The Algerine Captive: or the Life and Adventures of Doctor Updike Underhill: Six Years a Prisoner among the Algerines is one of America's first novels, published anonymously in 1797 by early American author Royall Tyler. The novel takes the form of a fictitious memoir.

== Plot summary ==
The Algerine Captive tells the story of the upbringing, early career, and later enslavement of fictional Boston native, narrator Updike Underhill. The first volume chronicles Updike Underhill's youth and early adulthood in America; the Preface suggests that its aim is to "at least display a portrait of New England manners, hitherto unattempted." After detailing his family history, Underhill describes his birth, childhood, and early education. Upon the encouragement of a local minister, Underhill's parents agree to prepare the narrator for college by placing him under the minister's tutelage. Underhill's classical education, through which he learns Greek and Latin, provides him with the ability to recite copious lines of poetry, which his countrymen ridicule. Not only is he mocked for his spouting of Greek poetry, which is unintelligible to all but himself, but he is actually challenged to a duel after writing an unintentionally insulting Greek-inspired ode to a young lady. Luckily for Underhill, the duel is discovered and preempted by the local sheriffs and constables before it can take place. This volume also gives an account of Underhill's failed attempt to serve as a teacher in a village school, follows his travels through the Northern and Southern states as a physician, and discusses his service as a surgeon aboard a slave ship that heads to Africa by way of London. In the final chapter of this volume, while Updike is on the African coast nursing five sick slaves back to health, he is captured and taken as a slave to Algiers.

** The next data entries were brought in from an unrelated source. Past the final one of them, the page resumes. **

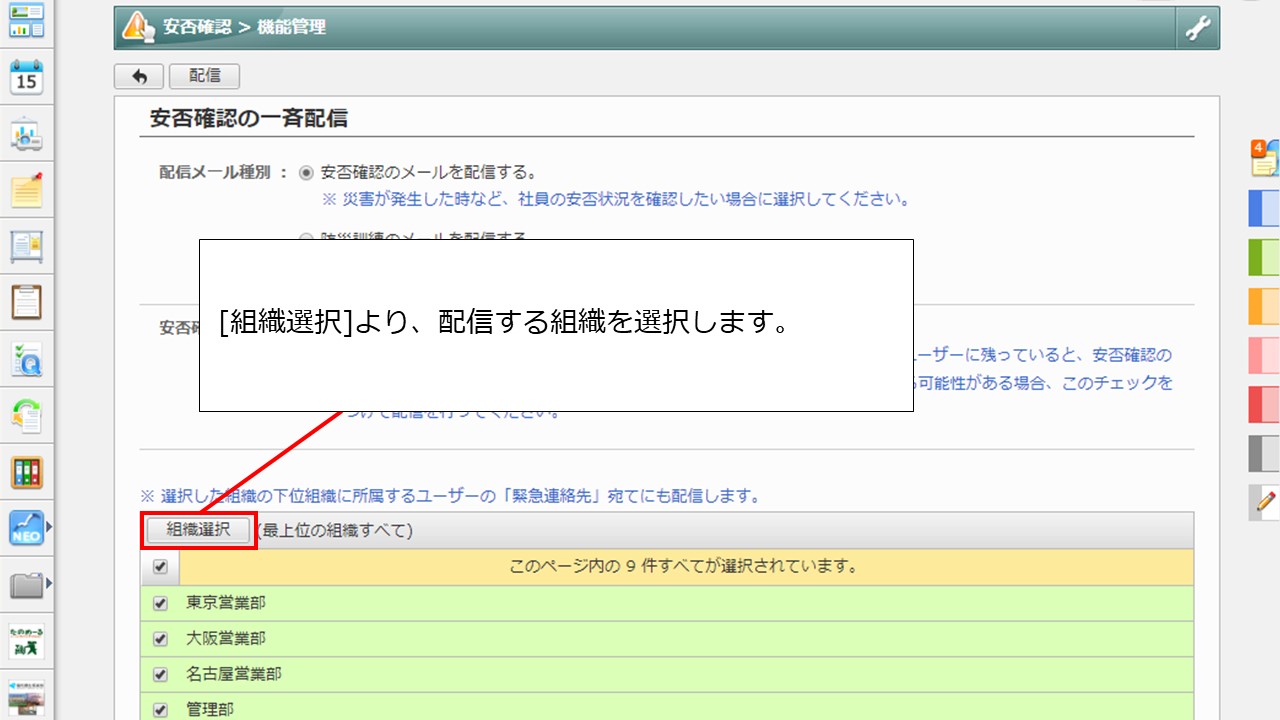The image size is (1280, 720).
Task: Click the wrench settings icon in header
Action: [x=1197, y=28]
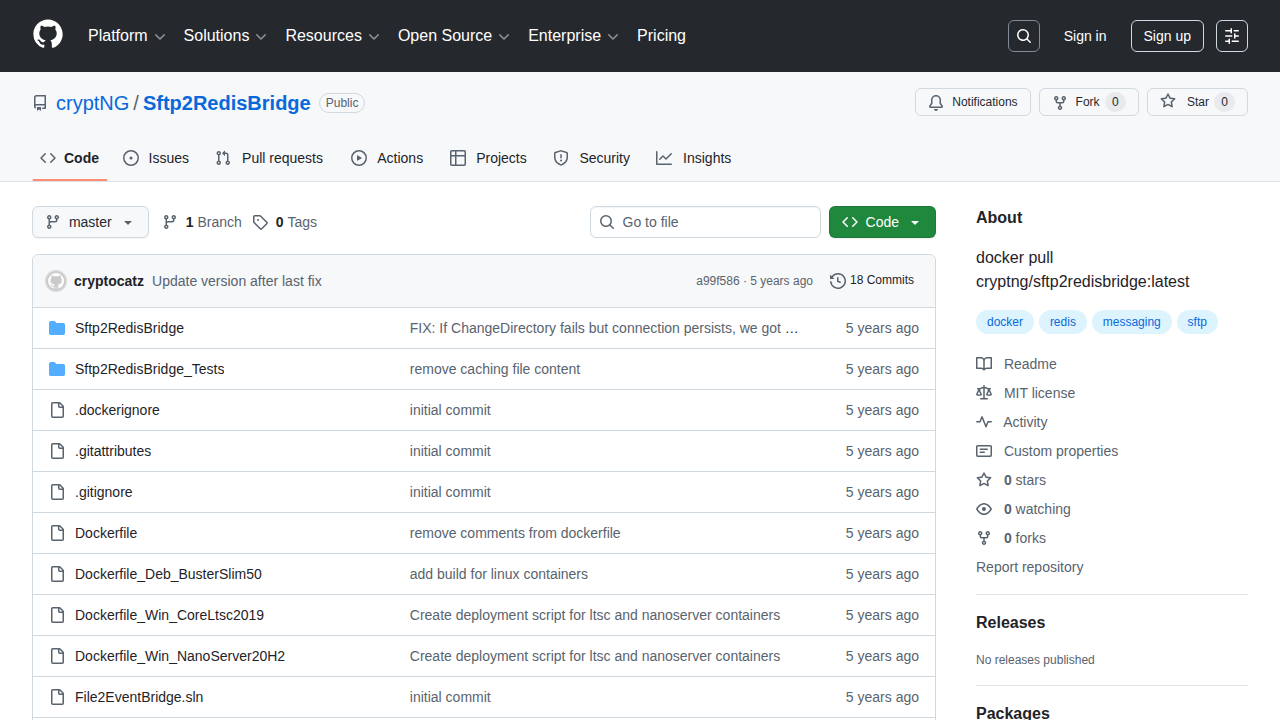Click the Dockerfile file icon

pyautogui.click(x=56, y=532)
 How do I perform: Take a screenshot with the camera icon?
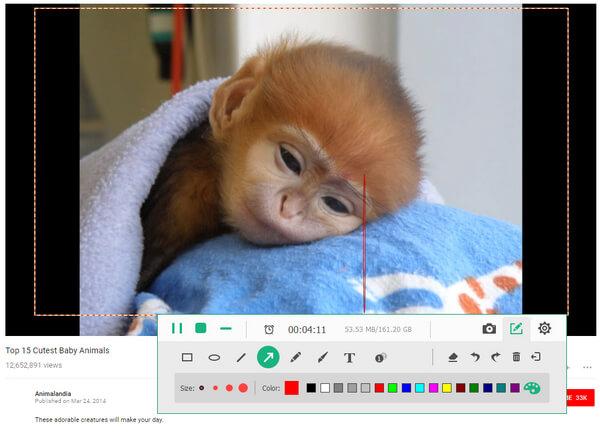coord(489,328)
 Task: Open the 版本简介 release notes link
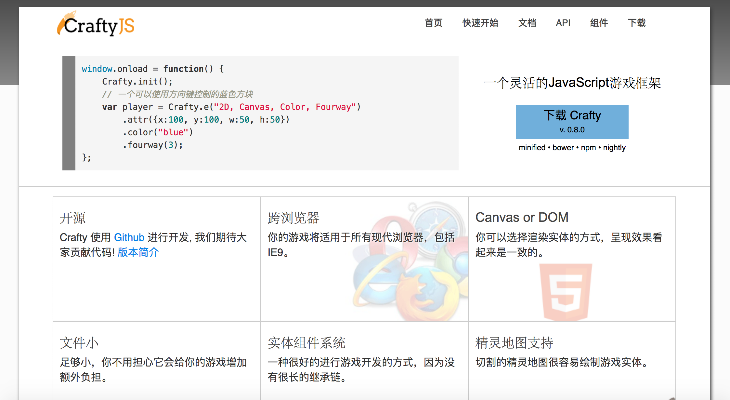[137, 252]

In the second volume, Updike describes his enslavement and gives an account of the country in which and the people among whom he is confined. By setting Algiers in opposition to America, this part of the novel leads Underhill to comment on and formulate his conception of what it means to be American. When he is freed at the novel's conclusion, therefore, the message he imparts to the reader is a nation-building one: "My ardent wish is, that my fellow citizens may profit by my misfortunes. If they peruse these pages with attention they will perceive the necessity of uniting our federal strength to enforce a due respect among other nations...BY UNITING WE STAND, BY DIVIDING WE FALL."

== Form of novel ==
Numerous formal elements distinguish The Algerine Captive. The novel's division into two volumes allows for a natural break in the narrative between life in America and in North Africa. It is thought the two volumes also differ greatly in tone: Volume 1 follows the format of "a satire and a picaresque," whereas Volume 2 is dominated by "earnestness" and abolitionist sentiment.

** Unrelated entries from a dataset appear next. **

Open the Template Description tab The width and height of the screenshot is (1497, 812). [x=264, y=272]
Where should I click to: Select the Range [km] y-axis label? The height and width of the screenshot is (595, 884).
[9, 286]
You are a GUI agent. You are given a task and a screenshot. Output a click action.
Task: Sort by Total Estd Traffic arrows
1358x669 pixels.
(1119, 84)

In addition, each brief chapter within the two volumes begins with an epigraph and an "Argument," which details the proceedings of the chapter in a summary, which sometimes misleads the reader by inaccurately representing the chapter's contents.

==Reception==
The Algerine Captive was popular enough that it was reprinted in England, becoming only the second American novel to achieve that distinction.